**What you should do:** An exact copy of all the entries below is what this task needs.

*** Records Section Begins ***

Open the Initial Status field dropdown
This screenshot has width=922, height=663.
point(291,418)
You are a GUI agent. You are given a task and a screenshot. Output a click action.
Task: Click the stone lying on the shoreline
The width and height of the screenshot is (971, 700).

*** Records Section Ends ***

**Result for this exercise:**
Open the Initial Status field dropdown
This screenshot has width=922, height=663.
point(291,418)
You are a GUI agent. You are given a task and a screenshot. Output a click action.
Task: Click the stone lying on the shoreline
The width and height of the screenshot is (971, 700).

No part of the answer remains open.